After her death, he hadn’t cared much one way or another about his skill with the ladies. But now he wished he could crack jokes like his kid brother, Ben, or flirt without coming on too strong or too awkward like his friend, Luke Jarrod—anything to arouse another sparkling smile in those now-somber emerald eyes.
“Thanks again,” she murmured. “For the flowers.” Before she shifted her gaze to the puffy bouquet he thought he saw moisture pooling in her eyes.
“I’m sorry about your ex-husband.”
“So am I.”
“He was in the hospital, you said?”
“He was hurt doing what he loved—protecting others.” Stacy drew a suddenly shaky breath. “There were two of them robbing a convenience store near our house. They’d nearly beaten the clerk to death by the time Len had walked in to buy cigarettes. He’d drawn his gun, but the boys were so young—scarcely fourteen.”
Boyd bit off a curse that had her pale lips trembling into a rueful smile that she couldn’t sustain. “No one’s really sure exactly how it happened. It doesn’t really matter. What matters is that one of the boys hit Len in the head with a baseball bat he must have found behind the counter.” She stopped to clear her throat. “By the time I got to the hospital, Len was in surgery. When he woke up, he was...changed.”
“Brain damage?”
She nodded. “All cops have a capacity for violence or they wouldn’t be cops. The good ones have a...an instinct for right and wrong that keeps that violence inside unless it’s needed to protect human life. After his injury, Len had these rages that just... took over. And when that happened, he enjoyed hurting people.”
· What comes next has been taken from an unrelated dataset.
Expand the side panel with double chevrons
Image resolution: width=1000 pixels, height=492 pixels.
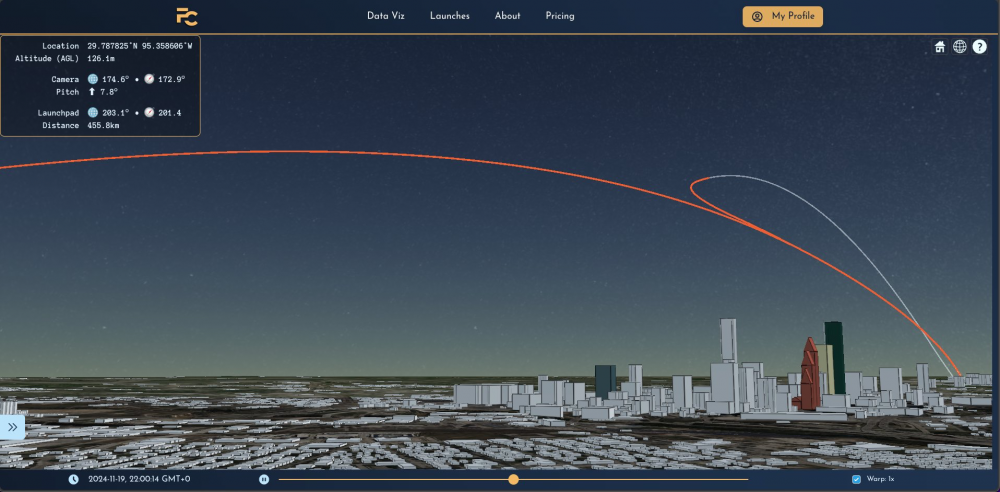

“He hurt you?” His voice was too harsh, but there was nothing he could do about it, just as there was nothing he could do about the anger pouring through him at the thought of those huge wrestler’s hands bruising her smooth skin.
“Not at first. He was more like a lost child. But... later, after he’d recovered physically, he had episodes ”
She thought about the wild look of fear that had sometimes surfaced in his eyes when he’d thought he was being stalked by some nameless, faceless enemy. Some nights he’d sat up, waiting, his weapon cradled lovingly in his hands. Watching and waiting. She sighed, looked down at her hands.